What to produce ->
Please filter the entries for the word "agent" and copy every line that has it.

::::

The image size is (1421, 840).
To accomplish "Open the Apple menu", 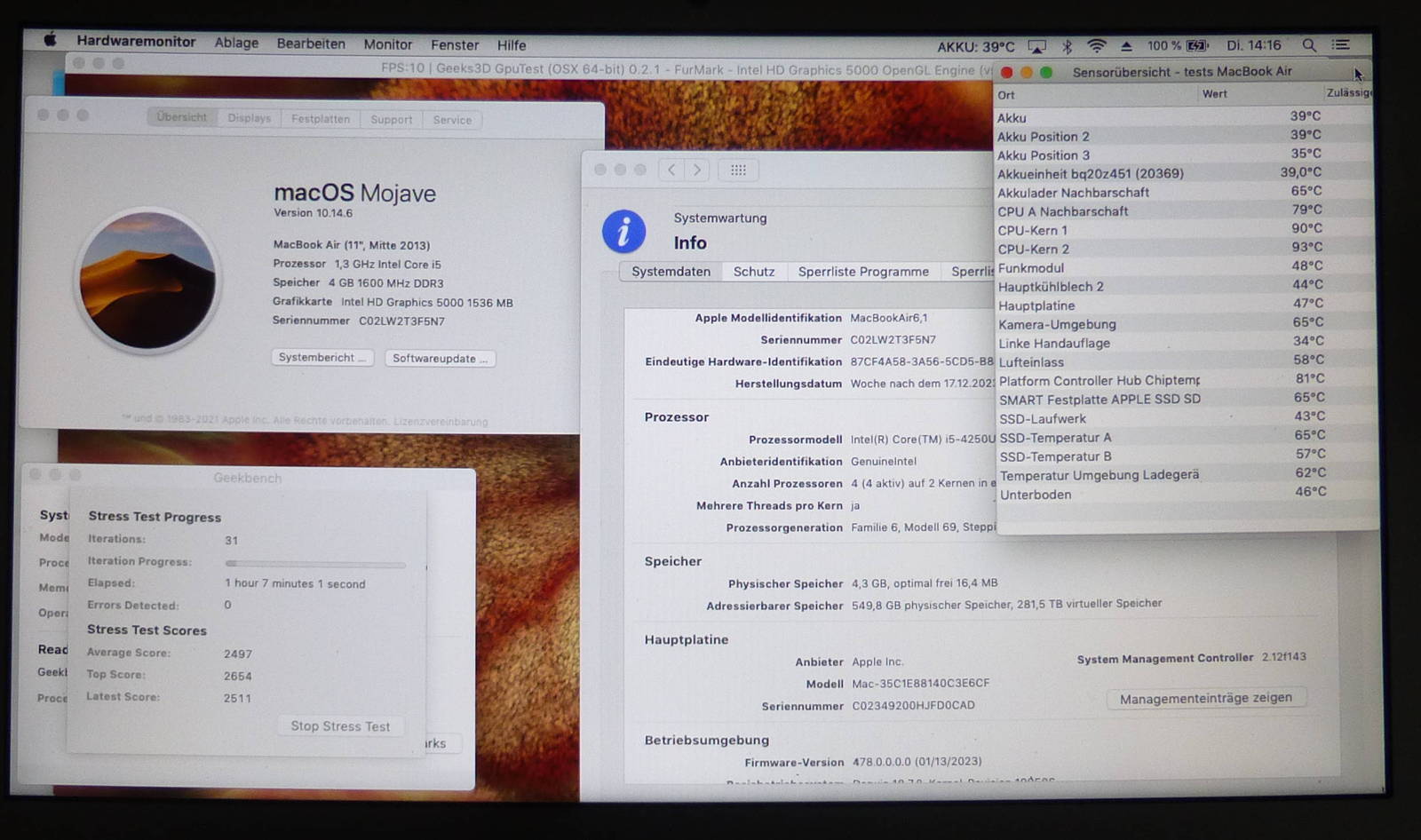I will click(51, 40).
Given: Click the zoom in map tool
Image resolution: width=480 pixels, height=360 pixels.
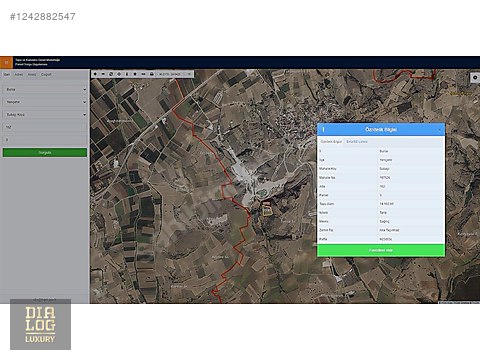Looking at the screenshot, I should coord(95,74).
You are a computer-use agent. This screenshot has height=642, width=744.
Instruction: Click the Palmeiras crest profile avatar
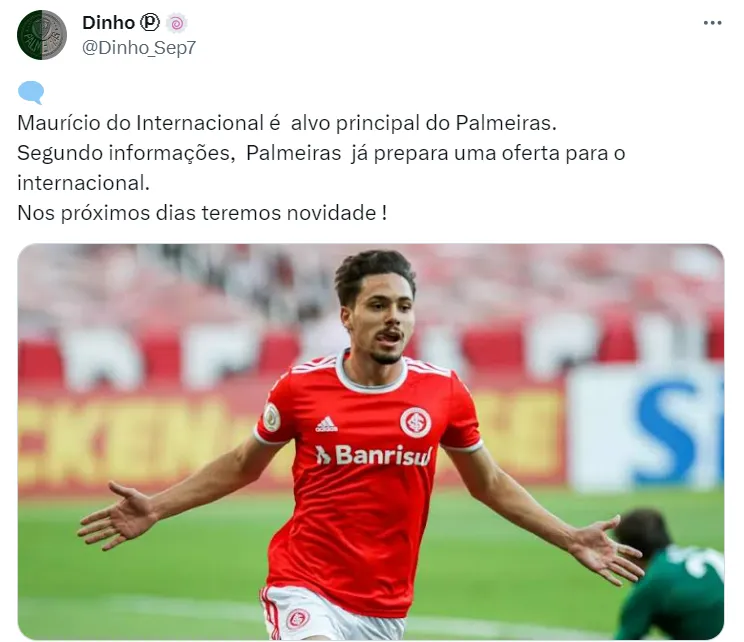coord(42,35)
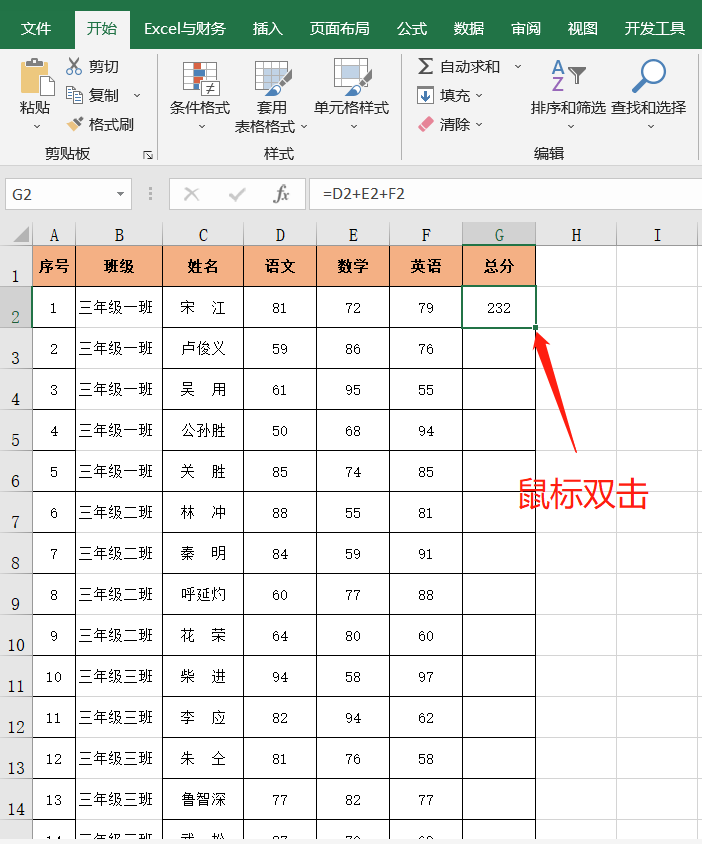Click the Paste clipboard icon
Screen dimensions: 702x844
(35, 76)
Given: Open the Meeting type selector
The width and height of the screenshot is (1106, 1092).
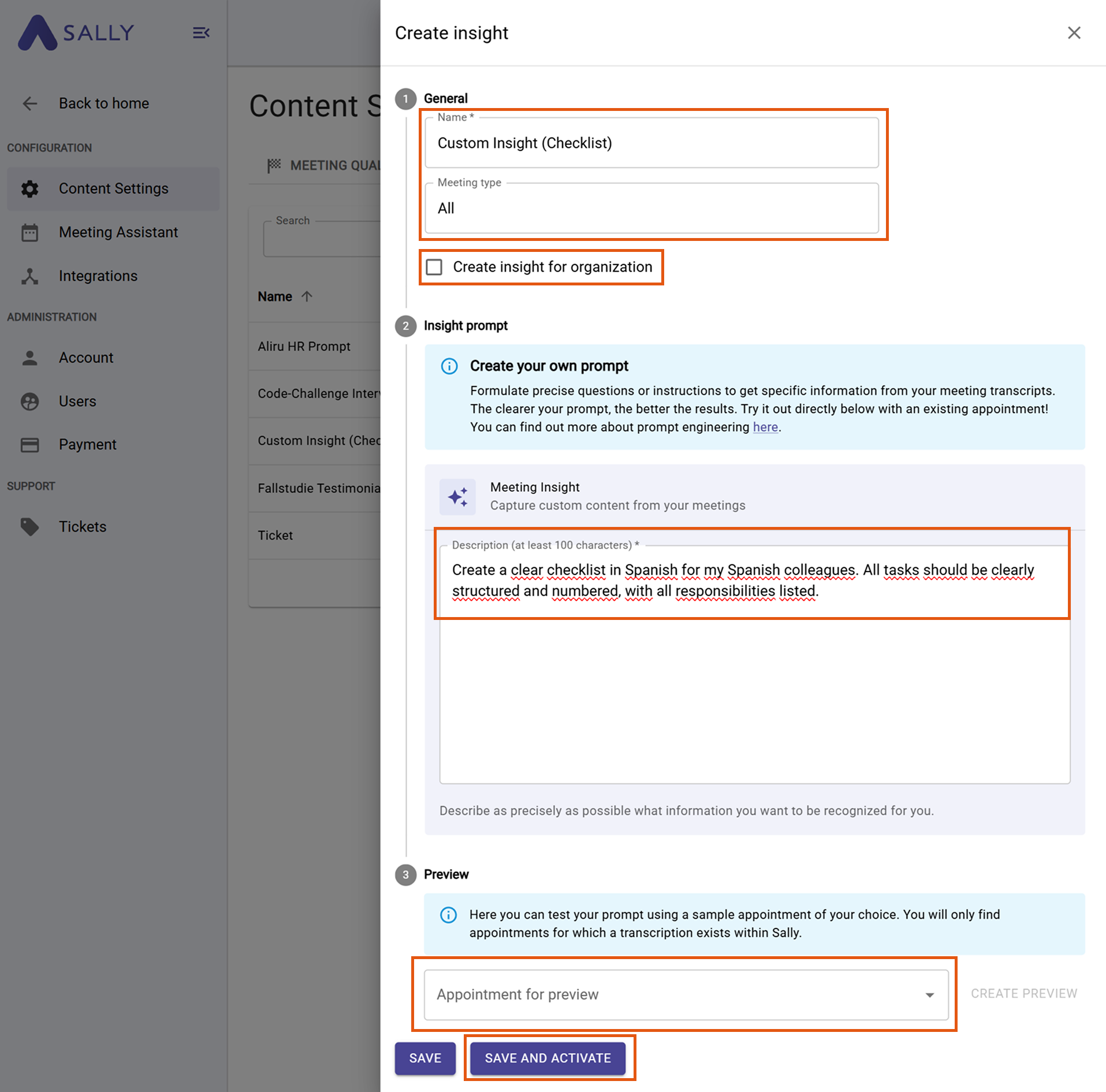Looking at the screenshot, I should (x=651, y=209).
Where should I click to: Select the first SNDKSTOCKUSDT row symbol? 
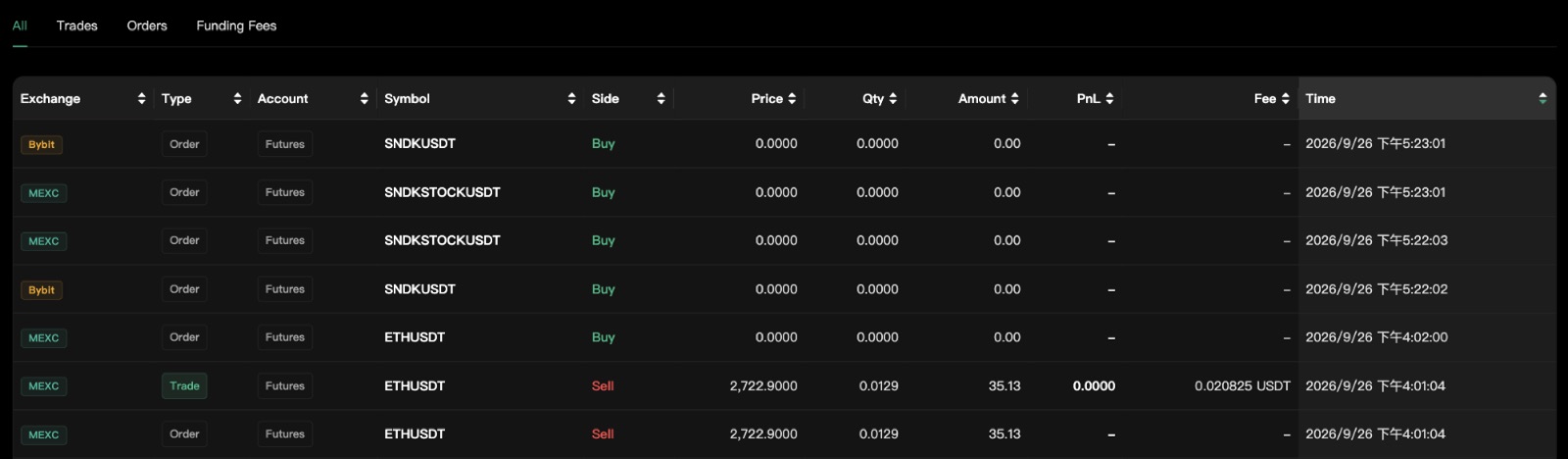coord(442,192)
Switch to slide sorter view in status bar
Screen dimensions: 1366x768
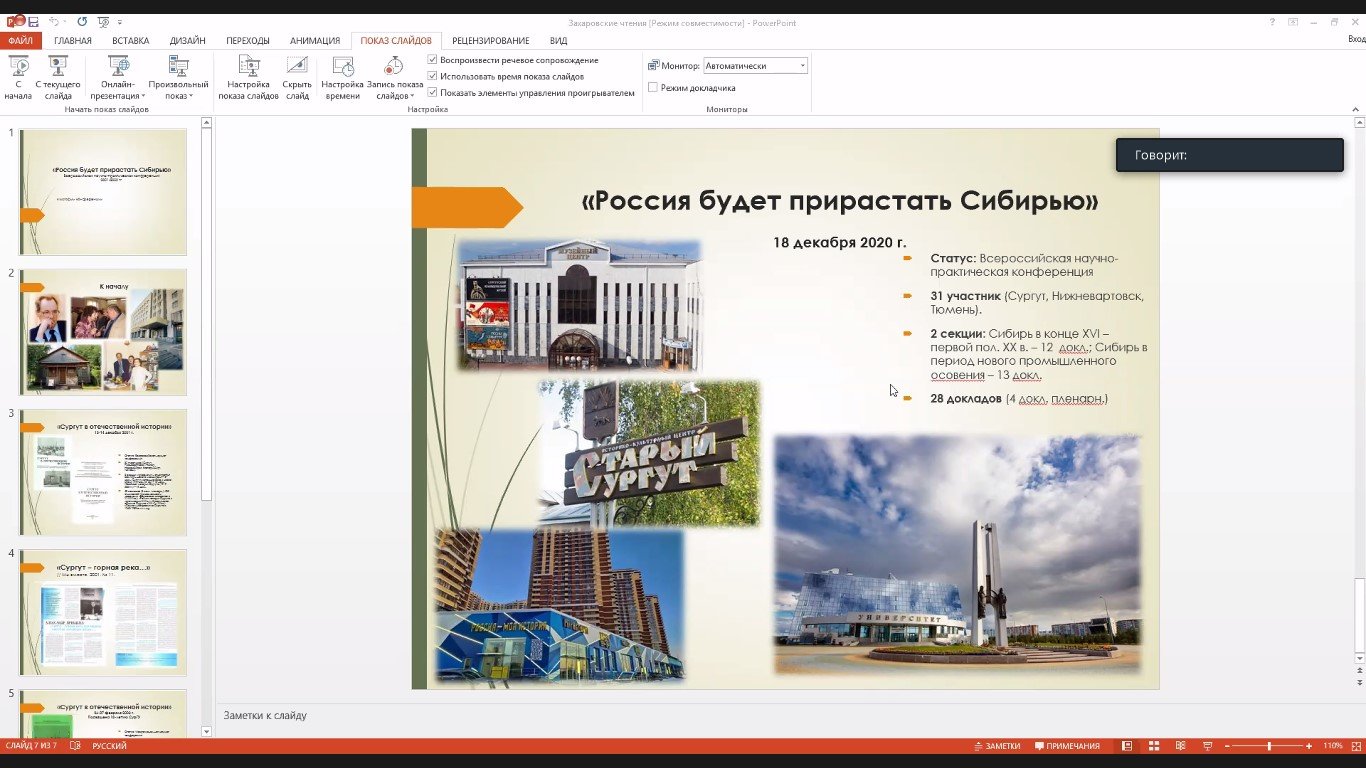tap(1153, 746)
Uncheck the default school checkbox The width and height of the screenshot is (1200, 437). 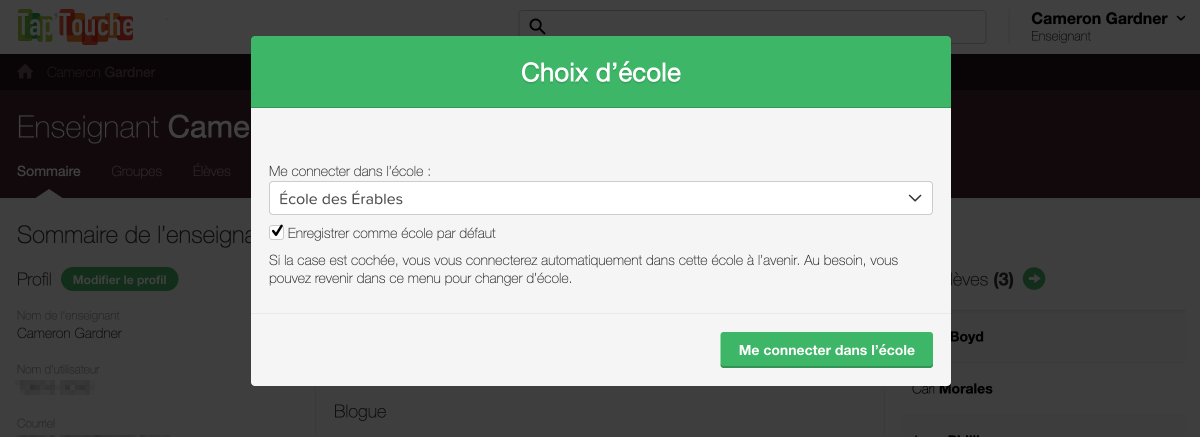(x=277, y=232)
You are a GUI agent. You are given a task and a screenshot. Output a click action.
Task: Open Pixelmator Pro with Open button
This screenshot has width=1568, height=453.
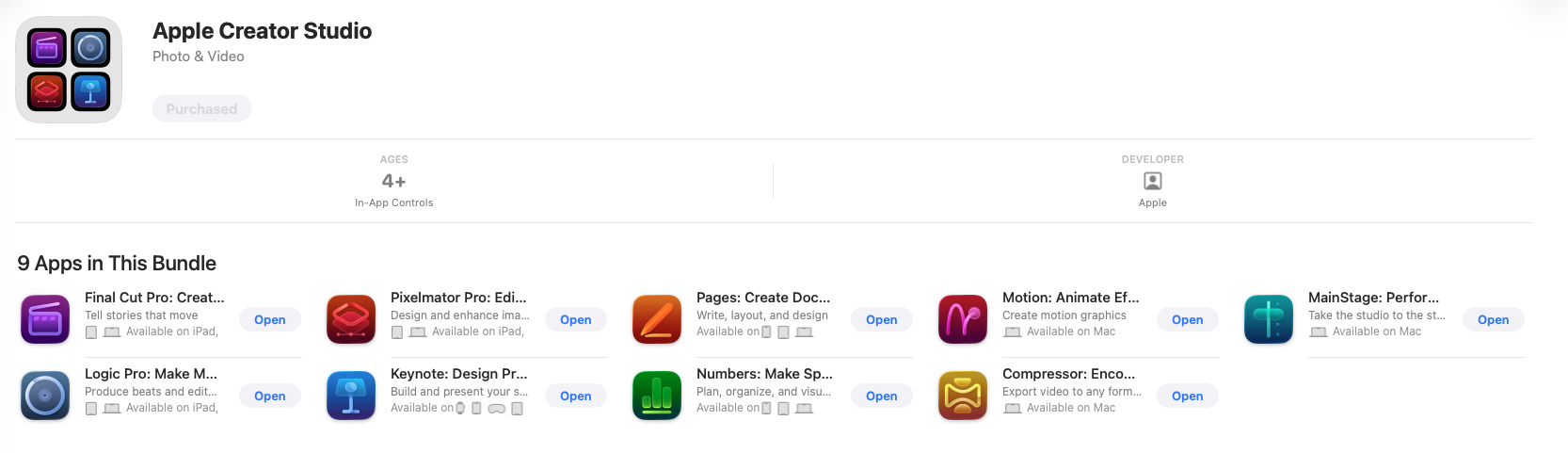point(576,319)
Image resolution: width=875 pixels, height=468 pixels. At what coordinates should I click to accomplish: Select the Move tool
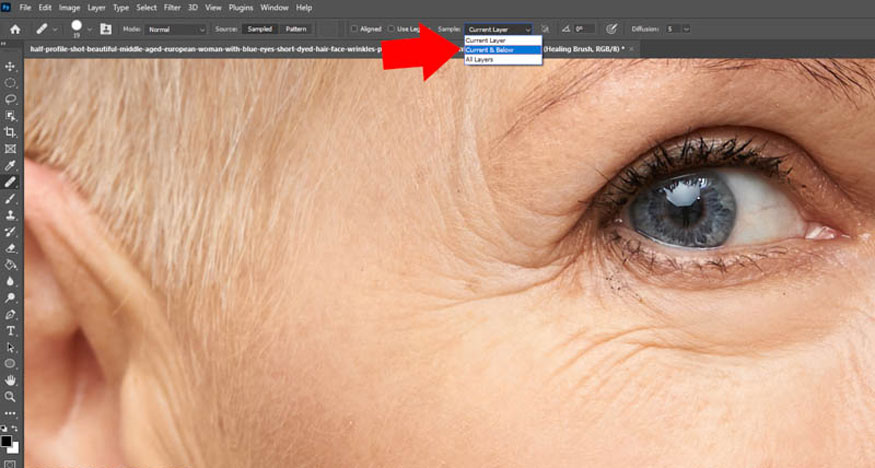click(x=10, y=66)
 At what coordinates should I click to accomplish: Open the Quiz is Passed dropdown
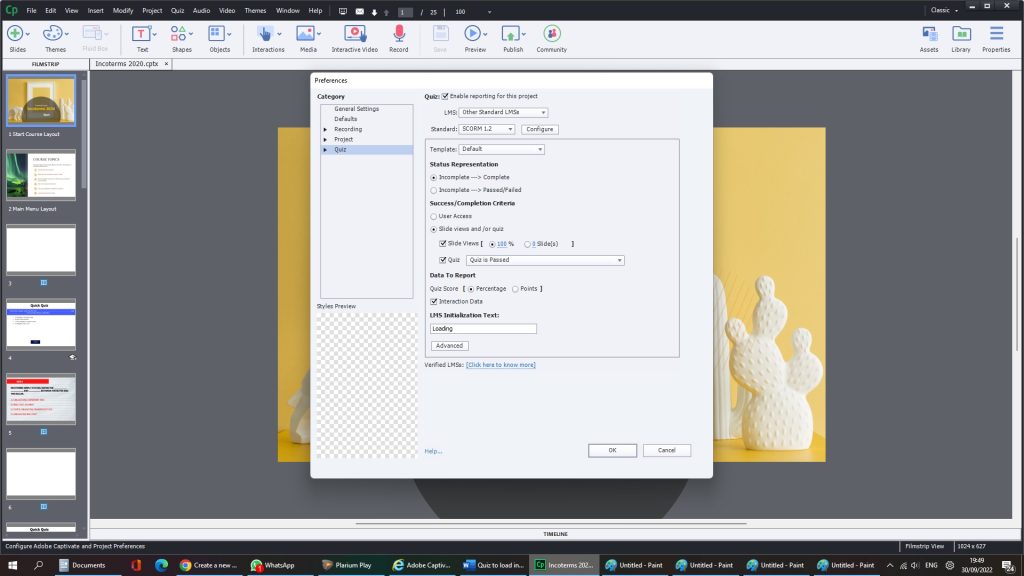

::::

Final answer ->
You are a computer-use agent. This screenshot has height=642, width=744.
You are a GUI agent. You are given a task and a screenshot. Output a click action.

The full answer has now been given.